_Extrait fourni_
= = =

16 mai 2024 - Anton Vos

 

Analyse

La Suisse tancée pour son inaction climatique

La Cour européenne des droits de l’homme ordonne à la Suisse de prendre des mesures contre le réchauffement. À Berne de décider lesquelles. Décryptage avec Marco Sassòli.

 

 134CEDH-1200.jpg

La Cour européenne des droits de l’homme à Strasbourg. Image: DR


Dans un arrêt du 9 avril dernier, la Grande Chambre de la Cour européenne des droits de l’homme a estimé que la Suisse avait violé l’article 8 de la Convention européenne des droits de l’homme (CEDH) en ne prenant pas de mesures suffisamment efficaces pour atteindre ses objectifs de limitation de l’augmentation de la température globale conformément à l’Accord de Paris de 2015 et atténuer les effets du changement climatique. La Cour a également considéré que la Suisse avait violé l’article 6 de la CEDH en refusant à l’association requérante (Verein KlimaSeniorinnen, les Aînées pour le climat) l’accès à ses tribunaux pour faire valoir ses griefs relatifs au changement climatique. Afin d’éclaircir les tenants et les aboutissants de cet arrêt pionnier à différents égards et qui a fait le tour du monde, la Faculté de droit et la Section suisse de la Commission internationale de juristes ont organisé le 7 mai dernier une conférence sur la question, donnée par Helen Keller, professeure à l’Université de Zurich, suivie d’un débat entre plusieurs professeur-es de la Faculté. Le tout modéré par Marco Sassòli, professeur au Département de droit international public et organisation internationale. Interview.

 

 

134CEDHSassoli.jpg

Marco Sassòli, professeur ordinaire au Département de droit international public et organisation internationale. Image: DR

 

Le Journal: Est-ce que l’arrêt de la Cour européenne des droits de l’homme a créé la polémique au sein de la Faculté de droit de l’UNIGE?

= = =

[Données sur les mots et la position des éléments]

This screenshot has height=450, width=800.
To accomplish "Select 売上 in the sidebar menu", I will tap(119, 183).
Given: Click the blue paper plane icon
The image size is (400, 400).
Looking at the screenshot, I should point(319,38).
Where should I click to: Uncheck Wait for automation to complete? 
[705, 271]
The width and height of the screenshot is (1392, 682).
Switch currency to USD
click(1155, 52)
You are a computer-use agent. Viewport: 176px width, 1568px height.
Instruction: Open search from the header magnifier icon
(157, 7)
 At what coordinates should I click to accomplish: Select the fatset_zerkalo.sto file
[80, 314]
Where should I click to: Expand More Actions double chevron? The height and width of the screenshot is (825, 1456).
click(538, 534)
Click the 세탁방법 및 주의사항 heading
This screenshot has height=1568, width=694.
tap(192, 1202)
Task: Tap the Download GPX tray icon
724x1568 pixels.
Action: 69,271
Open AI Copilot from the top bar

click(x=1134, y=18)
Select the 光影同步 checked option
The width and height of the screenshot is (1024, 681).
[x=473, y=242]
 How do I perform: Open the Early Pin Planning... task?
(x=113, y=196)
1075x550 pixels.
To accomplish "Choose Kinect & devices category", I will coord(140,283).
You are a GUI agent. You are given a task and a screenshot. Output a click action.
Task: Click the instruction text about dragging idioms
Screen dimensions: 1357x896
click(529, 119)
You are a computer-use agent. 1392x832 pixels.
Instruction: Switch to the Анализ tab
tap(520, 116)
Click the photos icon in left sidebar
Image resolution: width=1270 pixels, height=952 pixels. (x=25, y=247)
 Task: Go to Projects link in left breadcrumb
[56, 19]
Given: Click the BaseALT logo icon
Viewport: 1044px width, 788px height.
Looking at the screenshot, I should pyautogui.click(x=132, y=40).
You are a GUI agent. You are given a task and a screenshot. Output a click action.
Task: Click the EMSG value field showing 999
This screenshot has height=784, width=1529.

= = =

Recopiez sans rien changer le passage de l'article sur l'arrêt visant la Suisse, de « 16 mai 2024 » à « avec Marco Sassòli. ».

16 mai 2024 - Anton Vos

 

Analyse

La Suisse tancée pour son inaction climatique

La Cour européenne des droits de l’homme ordonne à la Suisse de prendre des mesures contre le réchauffement. À Berne de décider lesquelles. Décryptage avec Marco Sassòli.